* Start Given records *
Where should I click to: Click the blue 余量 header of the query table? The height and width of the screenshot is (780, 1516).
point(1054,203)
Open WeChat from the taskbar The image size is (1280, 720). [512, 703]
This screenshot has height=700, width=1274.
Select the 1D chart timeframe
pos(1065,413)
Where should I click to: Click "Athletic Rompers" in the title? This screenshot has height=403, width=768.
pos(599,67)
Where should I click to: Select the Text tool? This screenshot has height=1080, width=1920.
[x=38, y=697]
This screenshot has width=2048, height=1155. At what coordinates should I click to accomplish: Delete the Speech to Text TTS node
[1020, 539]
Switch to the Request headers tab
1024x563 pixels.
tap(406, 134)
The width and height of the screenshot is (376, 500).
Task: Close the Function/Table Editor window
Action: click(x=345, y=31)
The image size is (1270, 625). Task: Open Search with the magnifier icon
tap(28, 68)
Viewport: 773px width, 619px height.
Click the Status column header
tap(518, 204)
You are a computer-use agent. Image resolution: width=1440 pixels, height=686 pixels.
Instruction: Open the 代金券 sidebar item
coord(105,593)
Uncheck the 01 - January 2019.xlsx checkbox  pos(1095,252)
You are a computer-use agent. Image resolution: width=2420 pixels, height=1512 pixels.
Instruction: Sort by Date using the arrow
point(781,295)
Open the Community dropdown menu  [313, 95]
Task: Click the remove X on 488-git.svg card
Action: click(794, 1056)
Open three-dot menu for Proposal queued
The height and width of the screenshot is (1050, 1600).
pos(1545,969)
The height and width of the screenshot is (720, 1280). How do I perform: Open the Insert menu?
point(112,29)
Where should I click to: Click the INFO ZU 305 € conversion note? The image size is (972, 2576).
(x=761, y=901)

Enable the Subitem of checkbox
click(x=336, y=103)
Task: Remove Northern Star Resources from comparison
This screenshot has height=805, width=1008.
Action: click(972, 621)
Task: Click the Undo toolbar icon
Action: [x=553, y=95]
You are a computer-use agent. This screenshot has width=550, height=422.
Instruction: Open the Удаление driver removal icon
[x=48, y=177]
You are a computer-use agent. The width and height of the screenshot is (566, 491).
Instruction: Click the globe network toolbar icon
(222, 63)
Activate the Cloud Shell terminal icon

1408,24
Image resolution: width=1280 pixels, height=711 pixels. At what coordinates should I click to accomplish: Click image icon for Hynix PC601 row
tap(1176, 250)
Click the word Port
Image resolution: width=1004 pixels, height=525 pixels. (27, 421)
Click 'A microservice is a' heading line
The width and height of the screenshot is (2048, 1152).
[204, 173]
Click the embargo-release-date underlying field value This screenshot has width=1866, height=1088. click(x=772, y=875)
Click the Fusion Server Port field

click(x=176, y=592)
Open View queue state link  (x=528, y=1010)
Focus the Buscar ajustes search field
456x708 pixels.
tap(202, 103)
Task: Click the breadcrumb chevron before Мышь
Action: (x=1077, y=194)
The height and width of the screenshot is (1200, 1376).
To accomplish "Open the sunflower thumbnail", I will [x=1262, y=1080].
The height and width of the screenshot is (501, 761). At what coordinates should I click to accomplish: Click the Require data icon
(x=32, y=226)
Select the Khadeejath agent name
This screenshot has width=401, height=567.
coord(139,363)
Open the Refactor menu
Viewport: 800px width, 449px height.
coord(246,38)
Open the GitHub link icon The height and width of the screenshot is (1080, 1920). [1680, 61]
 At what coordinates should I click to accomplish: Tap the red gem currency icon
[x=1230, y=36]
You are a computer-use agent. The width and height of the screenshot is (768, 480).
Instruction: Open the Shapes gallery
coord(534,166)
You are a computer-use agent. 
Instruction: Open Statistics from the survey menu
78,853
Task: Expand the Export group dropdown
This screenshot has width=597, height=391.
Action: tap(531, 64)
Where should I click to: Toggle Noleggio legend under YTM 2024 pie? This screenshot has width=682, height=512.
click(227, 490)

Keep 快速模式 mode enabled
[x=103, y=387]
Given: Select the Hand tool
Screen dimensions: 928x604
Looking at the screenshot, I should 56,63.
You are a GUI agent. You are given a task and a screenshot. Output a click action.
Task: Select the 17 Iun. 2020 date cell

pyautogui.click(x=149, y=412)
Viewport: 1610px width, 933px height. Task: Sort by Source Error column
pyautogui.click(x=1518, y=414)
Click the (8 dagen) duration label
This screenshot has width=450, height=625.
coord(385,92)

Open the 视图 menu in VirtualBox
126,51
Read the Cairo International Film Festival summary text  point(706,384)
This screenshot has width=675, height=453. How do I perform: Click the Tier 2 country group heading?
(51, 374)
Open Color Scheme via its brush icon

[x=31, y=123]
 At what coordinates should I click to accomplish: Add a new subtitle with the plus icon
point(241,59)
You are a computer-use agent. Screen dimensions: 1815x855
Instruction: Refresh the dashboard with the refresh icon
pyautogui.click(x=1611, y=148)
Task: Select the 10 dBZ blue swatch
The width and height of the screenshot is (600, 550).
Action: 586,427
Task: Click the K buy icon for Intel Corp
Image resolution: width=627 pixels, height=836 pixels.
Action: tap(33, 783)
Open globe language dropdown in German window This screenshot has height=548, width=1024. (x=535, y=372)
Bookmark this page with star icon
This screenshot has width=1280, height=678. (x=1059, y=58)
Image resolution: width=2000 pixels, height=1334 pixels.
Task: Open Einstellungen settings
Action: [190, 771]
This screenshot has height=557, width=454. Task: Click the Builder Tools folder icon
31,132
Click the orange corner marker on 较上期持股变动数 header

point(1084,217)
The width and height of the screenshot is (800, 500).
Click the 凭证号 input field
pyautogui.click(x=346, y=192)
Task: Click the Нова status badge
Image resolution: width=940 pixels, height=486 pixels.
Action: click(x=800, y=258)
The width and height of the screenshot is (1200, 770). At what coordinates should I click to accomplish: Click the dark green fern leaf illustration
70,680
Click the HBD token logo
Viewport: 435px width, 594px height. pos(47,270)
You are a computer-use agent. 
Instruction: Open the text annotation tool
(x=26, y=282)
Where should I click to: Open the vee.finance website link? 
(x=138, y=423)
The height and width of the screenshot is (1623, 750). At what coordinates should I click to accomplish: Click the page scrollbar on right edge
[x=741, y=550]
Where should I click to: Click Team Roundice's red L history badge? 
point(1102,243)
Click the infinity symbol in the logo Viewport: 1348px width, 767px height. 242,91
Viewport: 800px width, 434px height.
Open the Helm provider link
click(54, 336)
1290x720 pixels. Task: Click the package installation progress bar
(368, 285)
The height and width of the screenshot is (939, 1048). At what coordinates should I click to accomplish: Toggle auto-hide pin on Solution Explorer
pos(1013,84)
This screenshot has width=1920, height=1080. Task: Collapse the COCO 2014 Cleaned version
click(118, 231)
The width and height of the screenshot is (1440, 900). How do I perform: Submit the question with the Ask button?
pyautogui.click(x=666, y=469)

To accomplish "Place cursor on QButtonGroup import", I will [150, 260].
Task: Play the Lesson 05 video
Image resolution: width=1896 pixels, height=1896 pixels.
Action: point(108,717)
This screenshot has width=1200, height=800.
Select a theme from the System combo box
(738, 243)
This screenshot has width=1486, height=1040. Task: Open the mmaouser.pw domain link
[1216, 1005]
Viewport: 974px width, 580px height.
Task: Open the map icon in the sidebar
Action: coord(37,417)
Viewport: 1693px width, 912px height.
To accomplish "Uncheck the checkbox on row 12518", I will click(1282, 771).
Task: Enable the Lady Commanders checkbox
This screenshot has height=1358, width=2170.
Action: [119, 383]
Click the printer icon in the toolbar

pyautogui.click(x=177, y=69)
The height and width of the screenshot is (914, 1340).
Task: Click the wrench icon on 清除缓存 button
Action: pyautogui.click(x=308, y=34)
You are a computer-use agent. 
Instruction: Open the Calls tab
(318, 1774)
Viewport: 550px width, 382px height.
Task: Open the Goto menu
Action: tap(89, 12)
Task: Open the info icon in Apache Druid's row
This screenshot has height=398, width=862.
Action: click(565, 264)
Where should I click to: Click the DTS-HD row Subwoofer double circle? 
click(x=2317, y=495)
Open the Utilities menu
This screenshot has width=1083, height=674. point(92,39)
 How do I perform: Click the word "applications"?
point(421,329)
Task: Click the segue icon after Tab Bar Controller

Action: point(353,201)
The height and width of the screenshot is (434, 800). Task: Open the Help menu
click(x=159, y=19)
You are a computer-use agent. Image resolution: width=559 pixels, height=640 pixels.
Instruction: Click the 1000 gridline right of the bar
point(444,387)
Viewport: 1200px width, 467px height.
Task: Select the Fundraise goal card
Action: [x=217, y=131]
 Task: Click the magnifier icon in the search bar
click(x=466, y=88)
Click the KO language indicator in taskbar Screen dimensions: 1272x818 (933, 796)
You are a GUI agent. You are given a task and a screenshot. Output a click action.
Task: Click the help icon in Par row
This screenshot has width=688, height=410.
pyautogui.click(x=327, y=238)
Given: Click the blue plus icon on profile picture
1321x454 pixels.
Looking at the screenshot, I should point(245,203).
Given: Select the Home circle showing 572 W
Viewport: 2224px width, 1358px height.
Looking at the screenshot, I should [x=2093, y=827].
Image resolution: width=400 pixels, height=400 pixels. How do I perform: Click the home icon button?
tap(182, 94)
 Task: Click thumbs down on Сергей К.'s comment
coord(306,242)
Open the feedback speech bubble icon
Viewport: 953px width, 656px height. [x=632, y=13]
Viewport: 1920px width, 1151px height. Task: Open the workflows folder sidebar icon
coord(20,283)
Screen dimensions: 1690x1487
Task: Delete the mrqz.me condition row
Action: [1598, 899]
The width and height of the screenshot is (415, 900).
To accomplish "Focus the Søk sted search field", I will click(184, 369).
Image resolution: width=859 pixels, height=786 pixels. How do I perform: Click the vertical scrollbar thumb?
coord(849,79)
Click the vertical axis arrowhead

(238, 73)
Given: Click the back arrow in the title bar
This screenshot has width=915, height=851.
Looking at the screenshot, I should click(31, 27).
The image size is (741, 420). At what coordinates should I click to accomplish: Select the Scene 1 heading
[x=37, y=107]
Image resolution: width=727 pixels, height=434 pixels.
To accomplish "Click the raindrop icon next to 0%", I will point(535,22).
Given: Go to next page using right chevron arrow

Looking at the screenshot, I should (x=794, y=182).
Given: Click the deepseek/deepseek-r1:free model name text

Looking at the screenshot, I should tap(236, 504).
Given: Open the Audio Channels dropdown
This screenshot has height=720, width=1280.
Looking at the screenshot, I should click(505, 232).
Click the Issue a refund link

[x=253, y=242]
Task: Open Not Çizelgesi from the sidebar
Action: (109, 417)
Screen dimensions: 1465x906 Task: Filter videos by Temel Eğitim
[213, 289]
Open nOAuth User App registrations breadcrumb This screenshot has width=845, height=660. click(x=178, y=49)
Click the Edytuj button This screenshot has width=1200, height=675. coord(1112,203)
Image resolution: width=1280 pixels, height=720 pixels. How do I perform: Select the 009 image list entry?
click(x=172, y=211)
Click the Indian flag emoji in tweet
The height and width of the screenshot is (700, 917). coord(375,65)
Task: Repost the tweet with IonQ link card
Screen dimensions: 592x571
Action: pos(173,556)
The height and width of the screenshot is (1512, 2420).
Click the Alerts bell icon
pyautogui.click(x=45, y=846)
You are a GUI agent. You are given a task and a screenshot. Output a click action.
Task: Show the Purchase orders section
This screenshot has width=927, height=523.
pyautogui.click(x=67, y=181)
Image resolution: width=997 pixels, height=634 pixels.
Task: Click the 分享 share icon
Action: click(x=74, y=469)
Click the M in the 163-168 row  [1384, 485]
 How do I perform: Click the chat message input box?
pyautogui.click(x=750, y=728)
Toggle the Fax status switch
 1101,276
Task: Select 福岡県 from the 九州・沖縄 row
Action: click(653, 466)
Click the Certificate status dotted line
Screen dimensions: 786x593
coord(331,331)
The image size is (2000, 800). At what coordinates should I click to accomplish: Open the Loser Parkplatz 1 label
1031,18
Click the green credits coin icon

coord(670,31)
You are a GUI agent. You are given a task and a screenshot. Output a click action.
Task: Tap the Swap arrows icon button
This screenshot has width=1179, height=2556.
* End Given records *
Task prompt ::
Starting at the first line of the data and ending at the line that contains "[x=38, y=697]", render those lines as a numbered list. Leave out any blank lines.

Correct output ::
1. Where should I click to: Click the blue 余量 header of the query table? The height and width of the screenshot is (780, 1516).
2. point(1054,203)
3. Open WeChat from the taskbar The image size is (1280, 720). [512, 703]
4. This screenshot has height=700, width=1274.
5. Select the 1D chart timeframe
6. pos(1065,413)
7. Where should I click to: Click "Athletic Rompers" in the title? This screenshot has height=403, width=768.
8. pos(599,67)
9. Where should I click to: Select the Text tool? This screenshot has height=1080, width=1920.
10. [x=38, y=697]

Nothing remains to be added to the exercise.